By the time the worst of it ended in late 1918, it was the worst outbreak of its kind in human history. Nevertheless, experts still aren't clear on exactly why the Spanish flu was especially deadly or even where it first started.
What we do know is that World War I only exacerbated the spread and mortality of the disease, though world leaders tried to downplay the flu's effects in their own countries in order to not seem weak during wartime. But after the war ended and in the decades since, the true history that came to light about the Spanish flu pandemic indeed showed what a historic tragedy it truly was.

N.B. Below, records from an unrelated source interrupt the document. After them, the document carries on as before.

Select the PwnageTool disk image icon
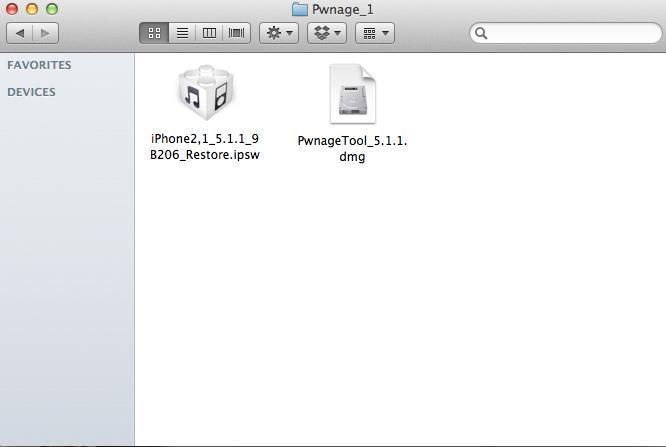Viewport: 666px width, 447px height. click(352, 96)
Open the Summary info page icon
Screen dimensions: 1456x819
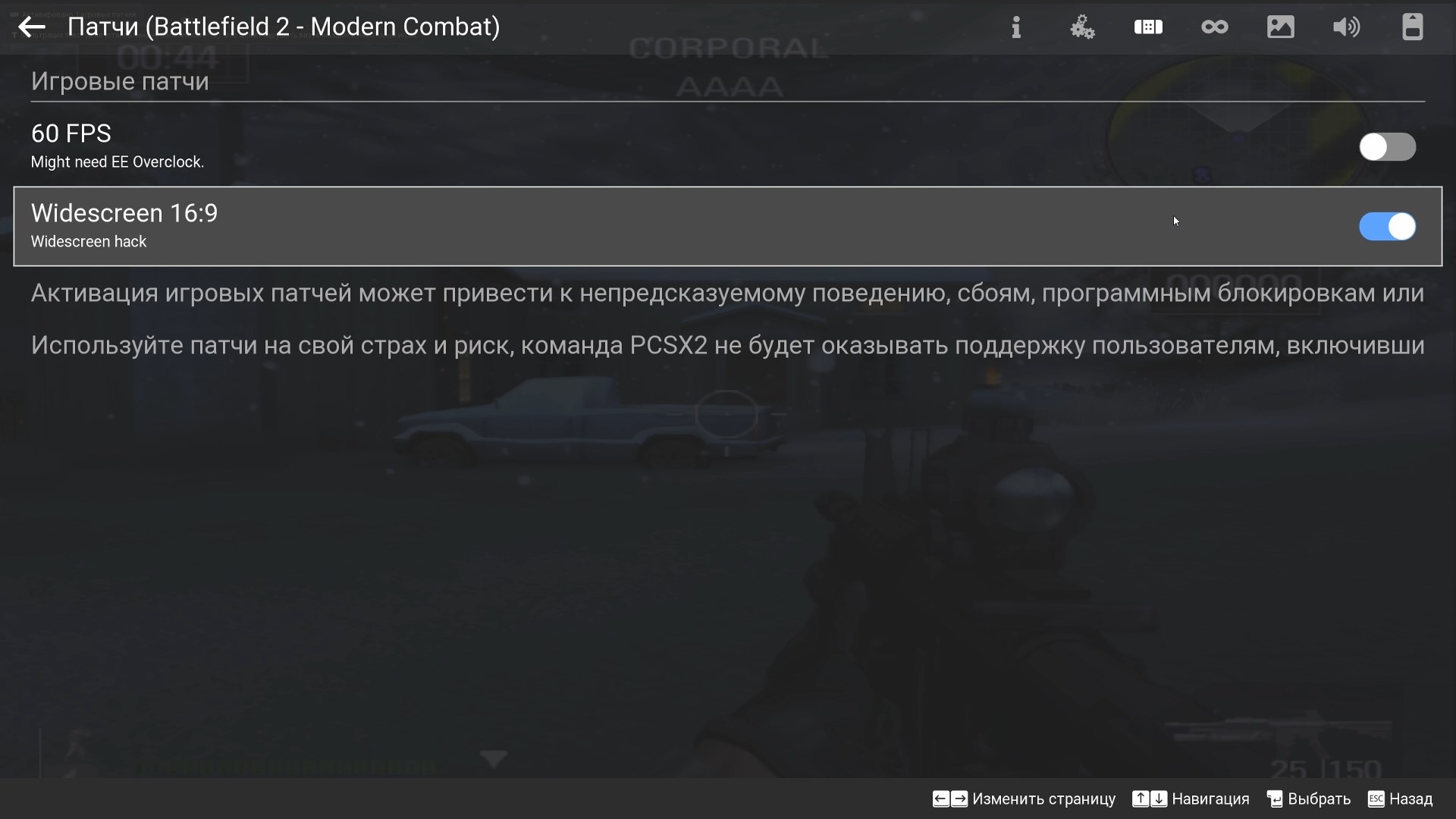pos(1016,27)
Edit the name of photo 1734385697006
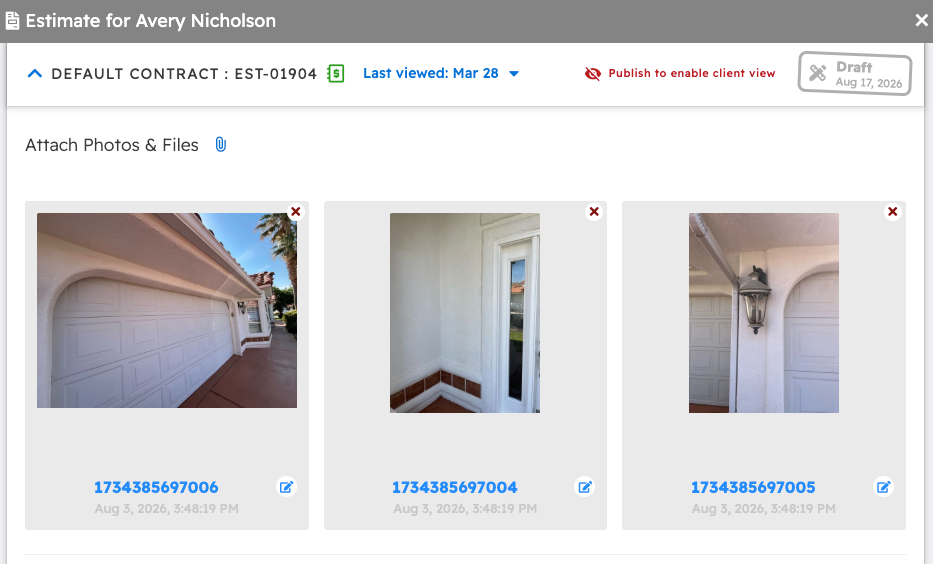This screenshot has height=564, width=933. [286, 487]
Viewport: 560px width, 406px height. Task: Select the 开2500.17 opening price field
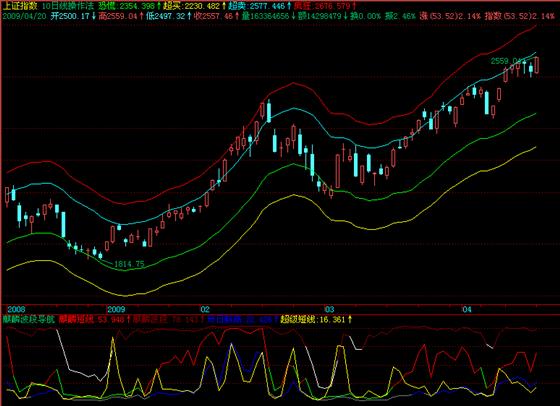[x=70, y=16]
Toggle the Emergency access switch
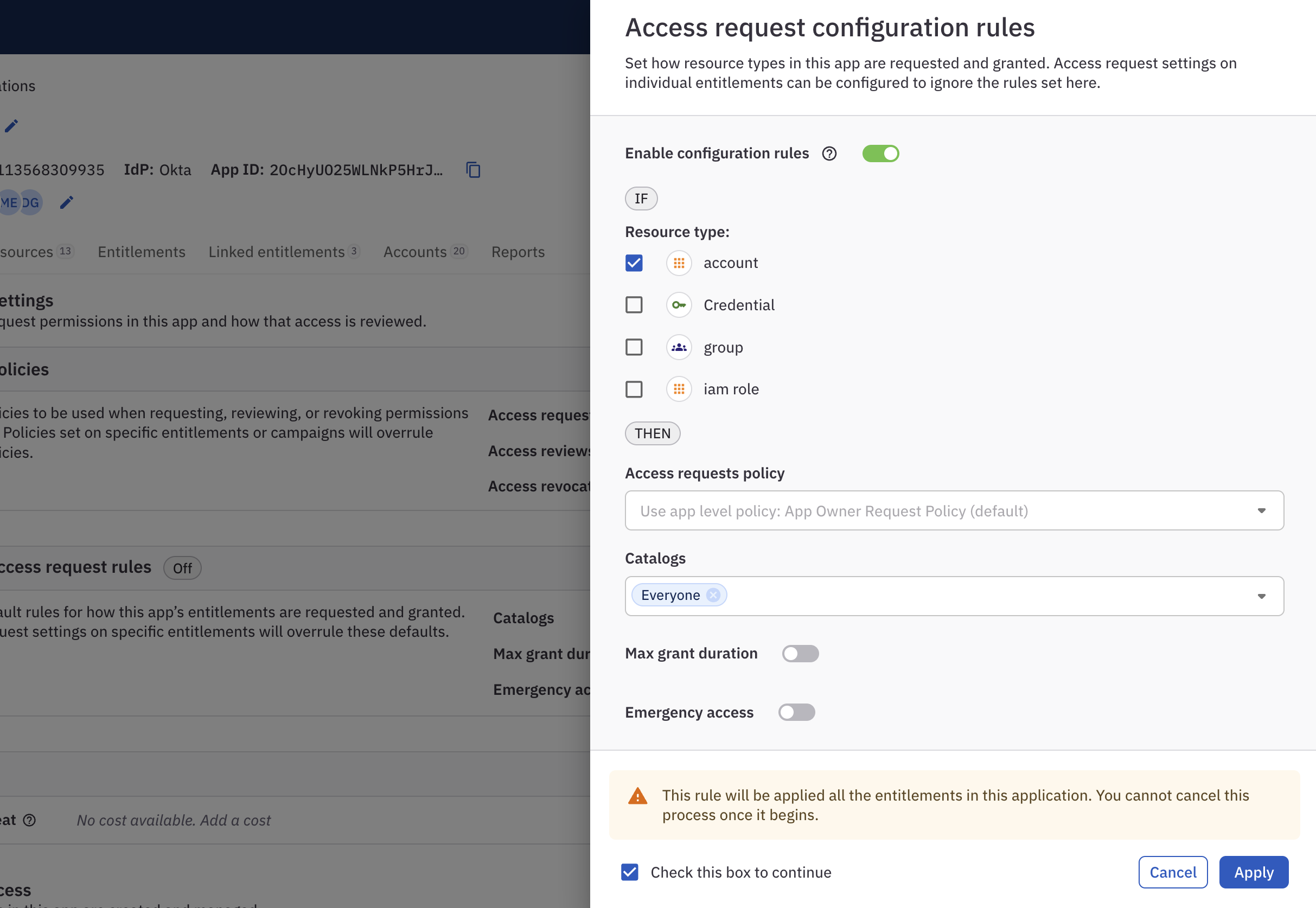Viewport: 1316px width, 908px height. (797, 712)
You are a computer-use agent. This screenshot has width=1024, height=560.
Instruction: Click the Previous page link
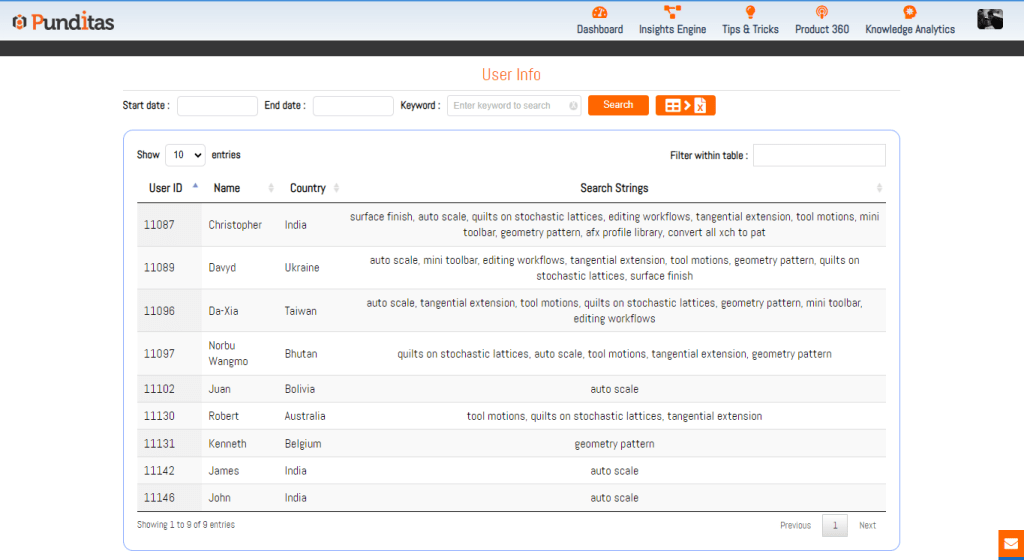(x=795, y=525)
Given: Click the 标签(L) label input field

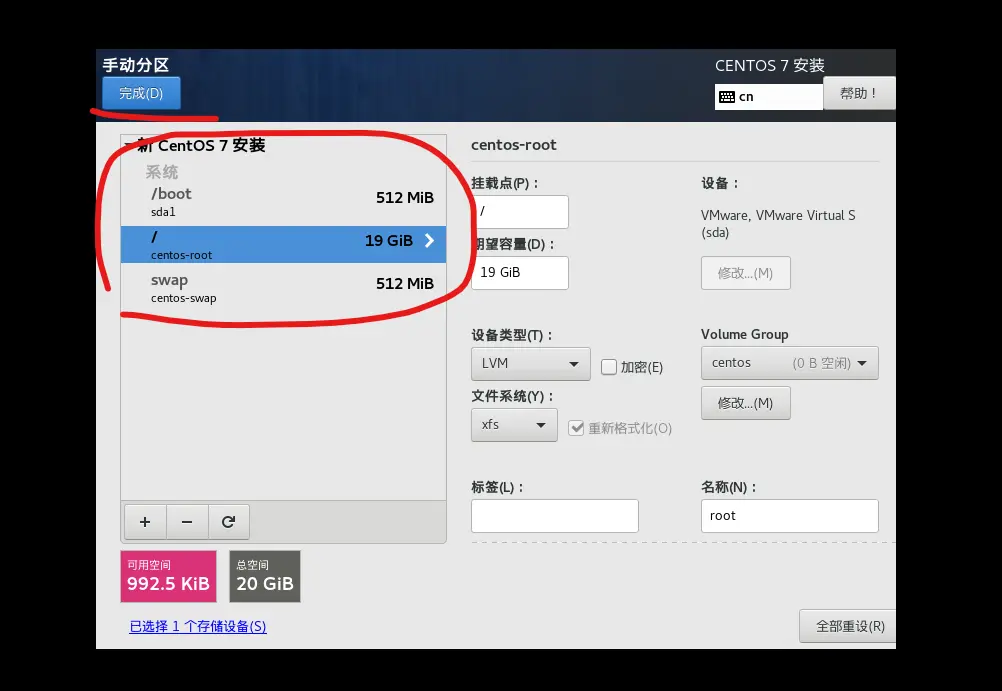Looking at the screenshot, I should coord(554,515).
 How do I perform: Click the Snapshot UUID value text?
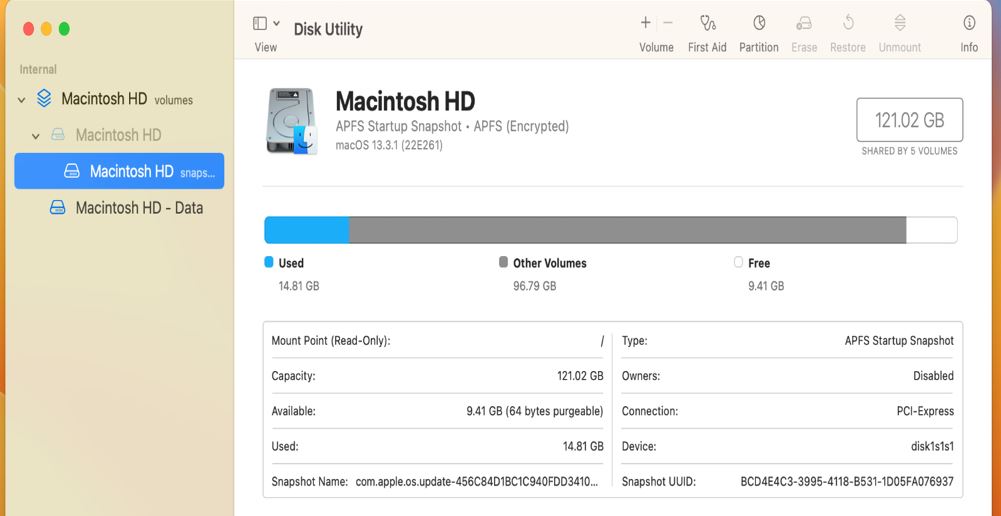[x=846, y=481]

"Death Was There All The Time": The Spanish Flu Sweeps The Globe
Despite the scores of studies that attempted to make sense of the 1918 flu pandemic after the fact, experts were never able to determine for certain where it started.
One prominent theory is that it began at a British army base in France, while another — albeit disputed — theory is that it started in northern China and was carried to Europe by Chinese laborers. Yet another noteworthy theory is that it originated in Kansas, where some of the first cases were noted in very early 1918.
Regardless of where it started, the Spanish flu spread quickly starting in the winter of 1918. With many of the early outbreak points being military bases, troops carried the disease across the Atlantic and throughout Europe as armies were deployed for World War I.
Troop movements, new modes of transportation (automobiles and planes, for starters), and easy transmission via coughing and sneezing allowed the Spanish flu to spread with ease. And once you were infected, you could experience standard flu symptoms like fever and aches — but perhaps also a deadly form of pneumonia in which the patient's "lungs filled with bloody fluid. They choked on the pinkish froth as they gasped for their last breath."
But these horrors were largely kept under wraps by most governments around the world who were not eager to show any signs of weakness during World War I. However, neutral Spain reported on their cases, hence the nickname Spanish flu.
Despite the relative lack of official reporting, the disease traveled around the world, leaving almost no area untouched. Things only grew worse in the fall of 1918 thanks to a second wave of the virus fueled by a new mutation that was deadlier than the first, making October and November the deadliest months of the entire 1918 pandemic. In the United States alone, the Spanish flu was so deadly that life expectancy dropped 12 years from 51 to 39 just for 1918.
"It was scary," survivor Kenneth Crotty, who was 11 and living in Massachusetts (one of the hardest hit areas), told CNN in 2005, "because every morning when you got up, you asked, 'Who died during the night?' You know death was there all the time."
In the end, death rates were about 2.5 percent and a total of 50 million are believed to have died.
The Aftermath Of The 1918 Flu Epidemic
The 1918 flu pandemic peaked with the second wave in the late fall but then calmed quickly afterward. Just as researchers have little idea of how it started, they have equally little idea for certain of how it ended.
Some say it was the end of the war, a fortunate mutation in the disease, increased abilities to provide treatment, natural development of immunity across populations, or some combination of the above.
By the summer of 1919, the Spanish flu pandemic had all but ended. And yet, there was no immediate, successful push to learn about why the illness was so deadly, or why it traveled the way that it did. In fact, in certain respects, interest in combating the flu ended as soon as the pandemic did.
Some, including the United States Department of Health and Human Services (HHS), say it had to do with the event's timing. "It is possible, that the pandemic's close association with World War I may have caused this amnesia," HHS wrote. "While more people died from the pandemic than from World War I, the war had lasted longer than the pandemic and caused greater and more immediate changes in American society."
It would take nearly a century before researchers developed an explanation for the 1918 flu's spread: Three genes were able to weaken the victim's respiratory systems — particularly the bronchial tubes and lungs — and allow pneumonia to take hold.
Ultimately, from its origins to its merciful end, the Spanish flu remains largely mysterious.